Der Prüfungsausschuss Wirtschaftswissenschaften holte zur
Widerspruchsbegründung eine schriftliche Stellungnahme des Zweitprüfers
Prof. Dr. H. vom 11. April 2012 ein. Darin hielt der Prüfer an der Vergabe der
Note „ausreichend“ fest. Er führte aus, der Klägerin, die das Wahlpflichtfach
Marketing & Management gewählt, an seinem Institut mehrere
Veranstaltungen belegt und eine Seminararbeit geschrieben habe, seien die
Anforderungen des Instituts bekannt. Im Rahmen des Seminars habe sie die
entsprechenden Unterlagen unter anderem im Rahmen des institutseigenen
„Leitfadens wissenschaftlichen Arbeitens“ erhalten. Die Arbeit der Kläger erfülle
aber nicht nur die Anforderungen des Instituts nicht, sondern weiche zum Teil
massiv von den allgemeinen Ansprüchen an ein fundiertes und ordentliches
wissenschaftliches Arbeiten ab. Im Einzelnen erläuterte der Prüfer seine Kritik
hinsichtlich der Literarturrecherche, des Empirischen Teils sowie der
Hypothesen und des Untersuchungsmodells der Diplomarbeit. Abschließend
heißt es in der Stellungnahme, dass eine erneute Bewertung der Diplomarbeit
im Lichte der Erläuterungen der Klägerin eher zu einem sogar schlechteren
Gesamtergebnis führen würde.
Der Prüfungsausschuss beschloss am 25. April 2012, den Widerspruch als
unbegründet zurückzuweisen. Diesen Beschluss führte die Beklagte mit
Widerspruchsbescheid vom 21. Juni 2012, der Klägerin zugestellt am 2.
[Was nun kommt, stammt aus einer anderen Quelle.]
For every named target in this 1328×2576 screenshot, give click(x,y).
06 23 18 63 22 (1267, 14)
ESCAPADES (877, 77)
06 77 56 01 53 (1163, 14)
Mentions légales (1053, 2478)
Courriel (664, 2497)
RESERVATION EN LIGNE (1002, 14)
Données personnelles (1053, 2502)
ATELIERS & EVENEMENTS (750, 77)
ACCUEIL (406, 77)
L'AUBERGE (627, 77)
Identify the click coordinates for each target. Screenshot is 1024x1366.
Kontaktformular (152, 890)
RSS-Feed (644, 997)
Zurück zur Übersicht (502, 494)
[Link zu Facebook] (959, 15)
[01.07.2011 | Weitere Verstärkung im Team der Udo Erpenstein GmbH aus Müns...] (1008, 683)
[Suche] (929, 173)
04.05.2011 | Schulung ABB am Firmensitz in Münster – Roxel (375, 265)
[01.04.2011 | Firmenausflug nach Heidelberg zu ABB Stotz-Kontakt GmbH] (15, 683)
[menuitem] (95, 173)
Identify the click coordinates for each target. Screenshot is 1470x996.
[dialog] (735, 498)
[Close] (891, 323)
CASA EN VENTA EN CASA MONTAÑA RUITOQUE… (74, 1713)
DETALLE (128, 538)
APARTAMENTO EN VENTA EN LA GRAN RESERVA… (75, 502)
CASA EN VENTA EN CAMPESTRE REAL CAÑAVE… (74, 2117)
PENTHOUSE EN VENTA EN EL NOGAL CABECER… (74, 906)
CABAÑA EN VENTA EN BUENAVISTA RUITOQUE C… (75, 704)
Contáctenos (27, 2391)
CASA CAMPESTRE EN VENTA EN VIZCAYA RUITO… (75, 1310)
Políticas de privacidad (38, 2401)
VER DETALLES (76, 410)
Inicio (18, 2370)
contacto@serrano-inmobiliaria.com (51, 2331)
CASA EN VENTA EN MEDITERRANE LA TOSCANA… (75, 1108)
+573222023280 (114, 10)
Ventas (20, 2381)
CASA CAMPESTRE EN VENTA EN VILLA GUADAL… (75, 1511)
August 2012, aus. Zur Begründung führte sie aus, die Stellungnahme des
Zweitprüfers Prof. Dr. H. vom 11. April 2012 lasse einen Verstoß gegen
allgemeine Bewertungsgrundsätze nicht erkennen.
Die Klägerin hat am 24. August 2012 Klage erhoben.
Die Klägerin wiederholt im Wesentlichen ihr Vorbringen aus dem Vorverfahren
und trägt hierzu vor, dass sie sich während des Studiums entschlossen habe,
ihre Diplomarbeit der Fächergruppe B zu entnehmen, nachdem sie sich vertieft
für Gesundheitsthemen und Psychologie interessiert und bereits an zwei
gesundheitspsychologischen Lehrveranstaltungen bei Frau Dr. G.
teilgenommen hatte. Nach den ersten Vorgesprächen sei diese bereit
gewesen sei, als Erstprüferin einer Diplomarbeit tätig zu werden. Parallel dazu
habe sie sich bei dem Institut Marketing & Management um einen Platz für die
Betreuung einer Diplomarbeit beworben. Dort habe sie Dr. I. getroffen, um in
Erfahrung zu bringen, wie die Diplomarbeit am Institut organisiert werde und
wie das Institut vorgehe, wenn bei ihm ein Zweitprüfer für eine Diplomarbeit am
Institut für Soziologie eingesetzt werde. Dabei sei ihr gesagt worden, dass
dann eine Bewertung nach Maßgabe der Vorgaben des Erstprüfers stattfinde.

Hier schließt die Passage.